Why are elections “unlikely to be fair”? That’s just a statement with nothing behind it mate.

Define and flesh out “huge amount of voter suppression” again just another sweeping statement with nothing of substance to it. If you’re going to reference Voter ID then I will disappointed to hear said red herring which has been repeated and repeated so often. The reason why it’s a red herring is that when you consider ALL of the things that require you to have ID (rent, government support, Medicare, a bank account, mortgages, a job, alcohol, guns the list goes on). I wonder what other forms of voter suppression you might be thinking of.

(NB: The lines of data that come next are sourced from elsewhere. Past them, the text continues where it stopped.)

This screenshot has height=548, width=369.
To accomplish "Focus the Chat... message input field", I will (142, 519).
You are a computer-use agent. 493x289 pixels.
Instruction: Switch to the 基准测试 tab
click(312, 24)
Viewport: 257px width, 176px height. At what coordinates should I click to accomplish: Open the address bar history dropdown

I agree with AI being a hell of a mess that we will have to deal with, social media has been just as bad in the past ten years say

You say it’s naive to think that the next elections won’t be fair (as in the same as they are now) but again that’s just another sweeping statement. You’re making a prediction, a guess on what might happen 4 years from now and anyone that doesn’t agree with you is naive? Cmon that’s just silly. For one, prediction beyond two years is incredibly unsuccessful akin to pure guesswork.

“authoritarians use lots of levers to manufacture consent - creating fear of dissent, media control, weaponising the legal system to undermine opposition figures, etc”

You say this as if all of that does not apply to the Democratic Party.

Fear of dissent - check
Media control - check (only now that twitter doesn’t exist but google & Facebook and formerly twitter were all influenced and/or backing the democrats)
Weaponising the legal system - check



I may well be proven wrong in 4 years and Trump pushes something through that allows him to have a third term. But I’d happily wager on that with anyone here.

Yes Putin has been in power for 25 years but what you’re talking about is something that has not happened in the US since the civil war which ended 160 years ago.

I’m not after an antagonistic exchange, just want you just flesh out your statements a bit because at the moment they’re meaningless conjecture.